**THE DATA:**
════

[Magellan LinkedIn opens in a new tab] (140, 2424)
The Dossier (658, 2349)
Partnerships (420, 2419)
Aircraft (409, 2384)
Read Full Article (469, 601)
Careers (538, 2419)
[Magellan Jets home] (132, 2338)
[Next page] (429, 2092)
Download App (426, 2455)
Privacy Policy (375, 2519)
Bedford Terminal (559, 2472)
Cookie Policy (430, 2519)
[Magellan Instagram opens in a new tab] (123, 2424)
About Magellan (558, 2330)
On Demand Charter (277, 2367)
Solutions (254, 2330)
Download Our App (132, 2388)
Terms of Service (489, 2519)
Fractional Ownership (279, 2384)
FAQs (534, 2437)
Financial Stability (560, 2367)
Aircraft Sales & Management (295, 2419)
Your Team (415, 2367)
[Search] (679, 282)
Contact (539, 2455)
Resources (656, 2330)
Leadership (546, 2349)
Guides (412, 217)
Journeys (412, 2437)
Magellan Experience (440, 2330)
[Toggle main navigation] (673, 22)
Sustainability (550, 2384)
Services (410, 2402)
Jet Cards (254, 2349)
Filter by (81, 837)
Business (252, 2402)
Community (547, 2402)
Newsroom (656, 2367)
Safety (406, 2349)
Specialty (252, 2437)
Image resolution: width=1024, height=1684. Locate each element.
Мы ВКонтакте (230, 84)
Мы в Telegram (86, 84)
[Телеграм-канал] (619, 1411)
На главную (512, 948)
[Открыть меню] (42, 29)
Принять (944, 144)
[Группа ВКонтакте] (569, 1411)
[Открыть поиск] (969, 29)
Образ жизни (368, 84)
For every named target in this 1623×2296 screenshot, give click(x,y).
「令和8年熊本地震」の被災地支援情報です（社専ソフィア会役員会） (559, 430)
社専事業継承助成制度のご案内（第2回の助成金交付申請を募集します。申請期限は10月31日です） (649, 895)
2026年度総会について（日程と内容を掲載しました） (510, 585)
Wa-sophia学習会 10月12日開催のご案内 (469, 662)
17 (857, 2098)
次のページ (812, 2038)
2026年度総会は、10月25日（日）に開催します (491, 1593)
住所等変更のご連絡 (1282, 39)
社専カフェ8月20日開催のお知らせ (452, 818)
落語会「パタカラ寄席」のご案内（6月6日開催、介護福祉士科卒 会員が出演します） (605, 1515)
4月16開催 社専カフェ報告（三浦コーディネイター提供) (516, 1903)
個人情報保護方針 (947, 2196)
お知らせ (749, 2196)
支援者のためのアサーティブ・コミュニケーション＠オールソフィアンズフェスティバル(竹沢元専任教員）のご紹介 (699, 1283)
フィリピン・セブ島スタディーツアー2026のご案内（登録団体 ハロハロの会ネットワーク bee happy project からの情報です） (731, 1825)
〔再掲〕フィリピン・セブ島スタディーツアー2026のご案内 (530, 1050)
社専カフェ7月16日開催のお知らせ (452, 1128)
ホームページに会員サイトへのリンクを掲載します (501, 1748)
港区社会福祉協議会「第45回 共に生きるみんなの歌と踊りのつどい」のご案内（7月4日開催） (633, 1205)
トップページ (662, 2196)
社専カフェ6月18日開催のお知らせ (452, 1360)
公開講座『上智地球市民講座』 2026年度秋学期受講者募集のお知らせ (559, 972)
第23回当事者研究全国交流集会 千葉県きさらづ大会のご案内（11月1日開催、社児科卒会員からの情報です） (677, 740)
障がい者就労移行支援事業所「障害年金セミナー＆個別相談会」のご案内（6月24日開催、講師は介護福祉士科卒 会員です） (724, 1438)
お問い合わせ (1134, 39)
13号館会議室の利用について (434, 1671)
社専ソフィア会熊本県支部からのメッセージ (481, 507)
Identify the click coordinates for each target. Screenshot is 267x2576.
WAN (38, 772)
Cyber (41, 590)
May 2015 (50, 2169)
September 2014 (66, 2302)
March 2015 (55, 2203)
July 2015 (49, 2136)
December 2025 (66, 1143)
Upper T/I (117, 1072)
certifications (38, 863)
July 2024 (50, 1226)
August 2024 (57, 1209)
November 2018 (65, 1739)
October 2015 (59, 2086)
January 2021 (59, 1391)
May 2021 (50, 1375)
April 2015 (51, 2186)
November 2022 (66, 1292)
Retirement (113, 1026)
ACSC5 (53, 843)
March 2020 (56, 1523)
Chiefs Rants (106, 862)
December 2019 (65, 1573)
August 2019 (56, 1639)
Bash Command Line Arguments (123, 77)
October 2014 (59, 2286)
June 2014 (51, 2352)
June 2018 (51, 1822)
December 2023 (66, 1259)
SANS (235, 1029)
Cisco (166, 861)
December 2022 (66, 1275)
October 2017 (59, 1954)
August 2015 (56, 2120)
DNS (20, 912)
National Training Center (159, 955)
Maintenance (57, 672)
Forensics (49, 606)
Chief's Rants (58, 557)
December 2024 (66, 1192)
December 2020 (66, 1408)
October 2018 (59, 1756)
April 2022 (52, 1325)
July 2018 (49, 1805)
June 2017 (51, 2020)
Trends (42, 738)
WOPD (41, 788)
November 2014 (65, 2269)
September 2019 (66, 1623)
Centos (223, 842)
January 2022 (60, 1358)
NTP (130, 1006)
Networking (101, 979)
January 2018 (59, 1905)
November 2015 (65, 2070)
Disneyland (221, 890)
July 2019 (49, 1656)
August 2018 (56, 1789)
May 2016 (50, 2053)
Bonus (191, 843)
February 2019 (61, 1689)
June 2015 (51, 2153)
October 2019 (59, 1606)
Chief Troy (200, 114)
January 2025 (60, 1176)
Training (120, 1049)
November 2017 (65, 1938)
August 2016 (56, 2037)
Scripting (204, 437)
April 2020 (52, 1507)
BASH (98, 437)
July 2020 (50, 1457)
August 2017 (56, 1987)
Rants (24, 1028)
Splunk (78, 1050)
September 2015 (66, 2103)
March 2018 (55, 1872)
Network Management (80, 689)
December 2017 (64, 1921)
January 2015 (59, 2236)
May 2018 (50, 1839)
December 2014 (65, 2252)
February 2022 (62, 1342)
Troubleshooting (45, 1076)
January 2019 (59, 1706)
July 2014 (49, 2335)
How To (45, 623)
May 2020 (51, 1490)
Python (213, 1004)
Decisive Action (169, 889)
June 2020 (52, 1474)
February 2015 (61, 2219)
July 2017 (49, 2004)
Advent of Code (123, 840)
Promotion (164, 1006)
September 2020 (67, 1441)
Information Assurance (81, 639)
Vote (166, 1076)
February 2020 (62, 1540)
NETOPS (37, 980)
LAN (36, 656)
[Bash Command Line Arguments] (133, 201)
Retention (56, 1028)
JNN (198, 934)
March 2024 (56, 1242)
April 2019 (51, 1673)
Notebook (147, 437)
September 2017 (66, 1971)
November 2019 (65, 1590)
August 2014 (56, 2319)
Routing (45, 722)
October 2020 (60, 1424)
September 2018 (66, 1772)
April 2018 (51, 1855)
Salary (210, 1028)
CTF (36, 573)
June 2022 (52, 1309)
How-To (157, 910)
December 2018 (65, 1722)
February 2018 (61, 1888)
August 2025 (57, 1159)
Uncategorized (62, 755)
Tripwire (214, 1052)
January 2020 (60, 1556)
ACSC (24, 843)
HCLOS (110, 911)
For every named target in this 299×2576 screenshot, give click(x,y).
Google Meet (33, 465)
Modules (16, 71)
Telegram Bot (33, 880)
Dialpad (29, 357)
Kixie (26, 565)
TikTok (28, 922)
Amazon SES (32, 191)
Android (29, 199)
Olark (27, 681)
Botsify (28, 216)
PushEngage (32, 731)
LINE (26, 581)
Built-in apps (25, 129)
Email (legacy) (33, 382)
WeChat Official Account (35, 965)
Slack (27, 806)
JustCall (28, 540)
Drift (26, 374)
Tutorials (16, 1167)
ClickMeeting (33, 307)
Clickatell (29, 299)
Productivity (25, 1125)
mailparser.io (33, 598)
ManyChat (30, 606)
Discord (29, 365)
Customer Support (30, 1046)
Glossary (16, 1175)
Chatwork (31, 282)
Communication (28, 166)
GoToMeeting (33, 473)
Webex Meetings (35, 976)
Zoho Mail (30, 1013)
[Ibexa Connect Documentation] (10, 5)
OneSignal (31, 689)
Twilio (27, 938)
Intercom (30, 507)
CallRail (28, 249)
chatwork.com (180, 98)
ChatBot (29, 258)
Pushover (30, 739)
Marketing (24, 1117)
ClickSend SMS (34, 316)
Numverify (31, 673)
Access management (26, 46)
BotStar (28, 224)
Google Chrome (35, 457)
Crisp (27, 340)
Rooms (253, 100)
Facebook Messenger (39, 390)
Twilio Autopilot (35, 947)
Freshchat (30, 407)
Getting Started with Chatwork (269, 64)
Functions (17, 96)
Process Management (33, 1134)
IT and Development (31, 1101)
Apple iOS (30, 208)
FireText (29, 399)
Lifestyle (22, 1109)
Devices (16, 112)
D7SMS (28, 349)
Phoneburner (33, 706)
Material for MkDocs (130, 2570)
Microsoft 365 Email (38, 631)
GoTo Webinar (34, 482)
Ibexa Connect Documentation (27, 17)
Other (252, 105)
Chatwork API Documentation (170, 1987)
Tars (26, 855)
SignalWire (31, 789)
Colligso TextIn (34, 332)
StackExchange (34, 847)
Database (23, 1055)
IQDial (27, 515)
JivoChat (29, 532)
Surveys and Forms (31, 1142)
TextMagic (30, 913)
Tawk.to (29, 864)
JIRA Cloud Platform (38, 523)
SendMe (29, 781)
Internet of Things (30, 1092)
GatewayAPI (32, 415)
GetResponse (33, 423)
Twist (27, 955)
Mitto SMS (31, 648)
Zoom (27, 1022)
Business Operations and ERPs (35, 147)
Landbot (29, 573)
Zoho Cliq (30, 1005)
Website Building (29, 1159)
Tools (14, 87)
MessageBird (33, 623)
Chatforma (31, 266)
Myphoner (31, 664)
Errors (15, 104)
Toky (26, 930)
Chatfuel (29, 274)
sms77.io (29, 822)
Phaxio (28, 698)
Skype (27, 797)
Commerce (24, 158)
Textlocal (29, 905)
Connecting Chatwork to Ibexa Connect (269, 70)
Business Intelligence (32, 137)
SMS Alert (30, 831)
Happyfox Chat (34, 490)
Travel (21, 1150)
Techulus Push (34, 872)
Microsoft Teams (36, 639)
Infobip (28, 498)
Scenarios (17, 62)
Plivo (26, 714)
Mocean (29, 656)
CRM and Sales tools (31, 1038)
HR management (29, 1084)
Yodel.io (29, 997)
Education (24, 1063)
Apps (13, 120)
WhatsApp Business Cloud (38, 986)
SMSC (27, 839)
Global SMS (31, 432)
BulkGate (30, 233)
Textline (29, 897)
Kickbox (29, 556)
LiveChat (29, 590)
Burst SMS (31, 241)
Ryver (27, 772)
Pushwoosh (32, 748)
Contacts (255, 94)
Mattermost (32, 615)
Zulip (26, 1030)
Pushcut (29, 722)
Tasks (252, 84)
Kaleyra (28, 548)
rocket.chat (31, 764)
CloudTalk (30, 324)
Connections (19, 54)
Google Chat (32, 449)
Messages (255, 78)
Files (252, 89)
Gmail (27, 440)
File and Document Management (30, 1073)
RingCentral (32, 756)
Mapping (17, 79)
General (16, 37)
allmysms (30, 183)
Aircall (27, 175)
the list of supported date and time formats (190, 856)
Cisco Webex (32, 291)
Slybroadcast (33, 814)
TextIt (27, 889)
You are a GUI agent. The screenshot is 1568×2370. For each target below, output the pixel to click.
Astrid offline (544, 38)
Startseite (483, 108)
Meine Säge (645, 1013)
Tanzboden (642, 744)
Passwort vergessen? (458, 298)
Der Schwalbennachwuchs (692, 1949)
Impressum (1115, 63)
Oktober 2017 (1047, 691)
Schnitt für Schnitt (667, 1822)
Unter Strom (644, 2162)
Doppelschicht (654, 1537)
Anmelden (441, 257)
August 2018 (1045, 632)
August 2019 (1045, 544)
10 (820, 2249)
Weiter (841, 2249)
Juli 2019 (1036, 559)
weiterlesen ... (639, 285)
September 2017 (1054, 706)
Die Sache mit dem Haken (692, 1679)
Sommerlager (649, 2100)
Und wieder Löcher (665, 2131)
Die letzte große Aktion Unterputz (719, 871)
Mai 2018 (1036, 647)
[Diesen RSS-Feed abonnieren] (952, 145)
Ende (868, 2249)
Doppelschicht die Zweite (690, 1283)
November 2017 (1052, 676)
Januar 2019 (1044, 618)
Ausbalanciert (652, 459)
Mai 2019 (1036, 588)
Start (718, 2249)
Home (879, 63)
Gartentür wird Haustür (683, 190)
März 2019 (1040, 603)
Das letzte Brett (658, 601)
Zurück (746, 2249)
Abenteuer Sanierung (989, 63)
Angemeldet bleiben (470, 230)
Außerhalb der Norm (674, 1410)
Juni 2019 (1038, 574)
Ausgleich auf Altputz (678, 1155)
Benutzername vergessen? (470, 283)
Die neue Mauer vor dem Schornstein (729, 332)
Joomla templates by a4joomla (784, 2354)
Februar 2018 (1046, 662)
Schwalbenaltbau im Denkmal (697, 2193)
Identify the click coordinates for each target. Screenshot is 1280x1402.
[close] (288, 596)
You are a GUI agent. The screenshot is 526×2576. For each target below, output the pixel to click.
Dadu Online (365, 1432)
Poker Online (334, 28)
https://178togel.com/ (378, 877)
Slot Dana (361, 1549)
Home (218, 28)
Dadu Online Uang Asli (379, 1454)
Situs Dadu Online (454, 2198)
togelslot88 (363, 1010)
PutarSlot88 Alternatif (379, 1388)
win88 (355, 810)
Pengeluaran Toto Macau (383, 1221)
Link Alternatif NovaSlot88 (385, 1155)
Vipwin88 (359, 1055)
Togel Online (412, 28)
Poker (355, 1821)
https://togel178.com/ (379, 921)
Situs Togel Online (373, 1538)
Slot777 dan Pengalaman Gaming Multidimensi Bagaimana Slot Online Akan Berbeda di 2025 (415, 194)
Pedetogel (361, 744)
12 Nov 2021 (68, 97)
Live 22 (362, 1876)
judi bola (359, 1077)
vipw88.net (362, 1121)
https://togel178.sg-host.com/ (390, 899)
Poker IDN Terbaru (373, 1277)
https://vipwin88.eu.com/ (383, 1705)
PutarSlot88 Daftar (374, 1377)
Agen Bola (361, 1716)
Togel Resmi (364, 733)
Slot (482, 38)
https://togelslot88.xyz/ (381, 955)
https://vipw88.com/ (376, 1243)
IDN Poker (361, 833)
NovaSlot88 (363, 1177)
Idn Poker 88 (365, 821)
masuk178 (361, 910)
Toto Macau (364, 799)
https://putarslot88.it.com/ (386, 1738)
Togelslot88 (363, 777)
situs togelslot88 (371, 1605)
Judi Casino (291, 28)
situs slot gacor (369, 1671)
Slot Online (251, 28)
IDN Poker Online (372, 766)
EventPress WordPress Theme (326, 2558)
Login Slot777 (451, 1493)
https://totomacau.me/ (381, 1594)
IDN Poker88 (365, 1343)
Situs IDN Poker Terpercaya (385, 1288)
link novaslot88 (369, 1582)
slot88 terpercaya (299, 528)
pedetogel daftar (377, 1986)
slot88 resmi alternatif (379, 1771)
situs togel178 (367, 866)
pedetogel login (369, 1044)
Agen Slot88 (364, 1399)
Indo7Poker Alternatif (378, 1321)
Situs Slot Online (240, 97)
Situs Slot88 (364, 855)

════

The lines to return begin at the first line of the records and end at the line holding "Download App (426, 2455)"; please return them exactly, including both, and nothing beyond.

**REPLY:**
[Magellan LinkedIn opens in a new tab] (140, 2424)
The Dossier (658, 2349)
Partnerships (420, 2419)
Aircraft (409, 2384)
Read Full Article (469, 601)
Careers (538, 2419)
[Magellan Jets home] (132, 2338)
[Next page] (429, 2092)
Download App (426, 2455)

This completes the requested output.